Time Warden (1982)   8 comments

After he wrote and published The Scepter with Bug-Byte, Simon Wadsworth went on to write a second game (today’s selection) and sent it in.

Time Warden never was published:

It was written using the same source code structure [as The Scepter]. I’d forgotten all about this game until sorting through a pile of old cassette tapes looking for my copy of The Scepter.

In this adventure you play the Time Warden. While you have been away on vacation and the Key of Time has been lost on the planet Syrius 5. You have 250 turns to recover the key before the end of the Universe.

Wadsworth went on after this to publish with Artic (Adventure E: The Golden Apple and Adventure F: The Eye of Bain), taking over the series from Charles Cecil, so this game has some historical importance despite falling into the author’s own memory hole.

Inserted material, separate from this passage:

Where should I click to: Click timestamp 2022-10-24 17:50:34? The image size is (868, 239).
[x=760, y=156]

DVD cover of the last of the Key to Time serials, via IMDB.

The Key of Time reference makes it clear this is an offshoot of the Dr. Who universe. There is such a thing as a Time Warden in Dr. Who lore but you have to jump up to 1988 and the comics to see it; the Warden shows up in the same comic as one of the foes of the Transformers (Death’s Head) so is only roughly canonical.

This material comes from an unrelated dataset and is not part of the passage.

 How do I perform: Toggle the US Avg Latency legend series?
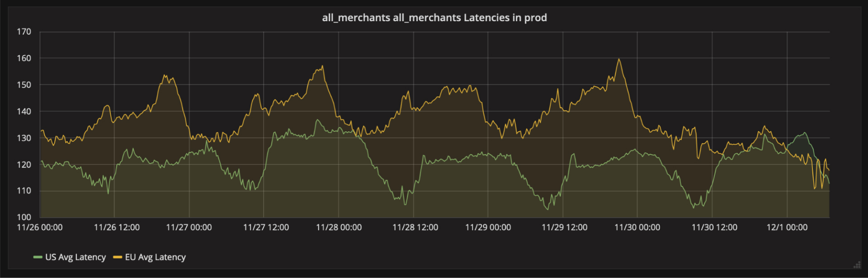(75, 257)
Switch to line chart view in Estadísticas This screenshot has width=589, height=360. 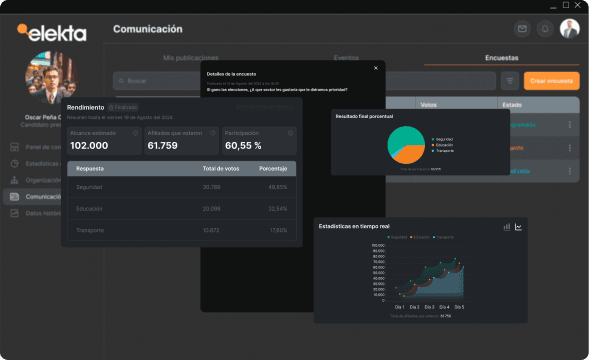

From Doctor Who Magazine 135. That’s Death’s Head holding the Seventh Doctor. Death’s Head later had a run-in with the Fantastic Four.

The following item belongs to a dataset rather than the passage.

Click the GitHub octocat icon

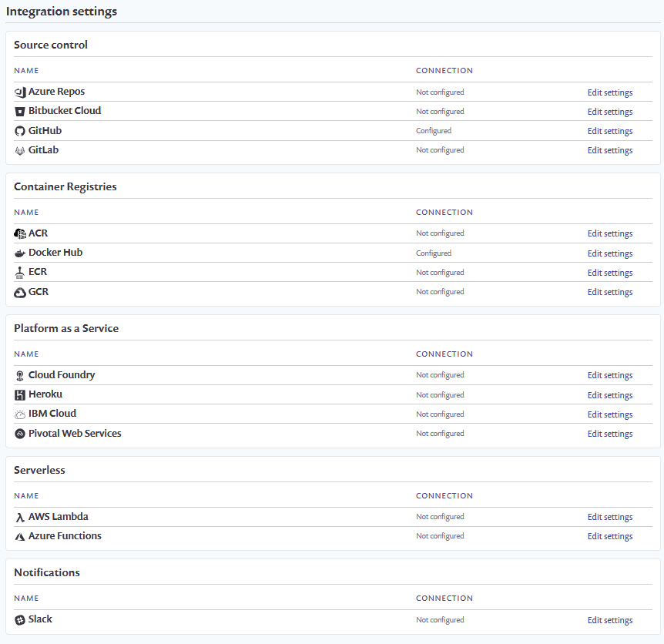[x=20, y=131]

While Time Warden doesn’t stick to canon like Dr. Who Adventure (at least so far, I’m not done yet), “Syrius 5” is a reference, as Sirius IV showed up in the television show during Frontier in Space (Third Doctor, 1973).

Prison Governor: I’m releasing you into the custody of this commissioner. He will fly you back to Sirius IV to stand trial.
Dr. Who: And may I ask what I am supposed to have done there?
The Master: Defrauding the Sirius IV Dominion Bank, evasion of planetary income tax, assault and battery committed on the person of a Sirius IV police commissioner, taking a spaceship without authority, and piloting said spaceship without payment of tax and insurance. Landing said spaceship on an unauthorized area on Sirius III, need I go on?
Dr. Who: I seem to be quite the master criminal, don’t I? You don’t really say the you believe all this nonsense do you, Governor? Whatever credentials he’s shown you are forged.
The Master: Oh come Doctor, you know the game’s up. Why not admit defeat? You know, this man always works with an accomplice. A girl. I’ve got her under lock and key in my ship. Well Doctor, are you coming quietly?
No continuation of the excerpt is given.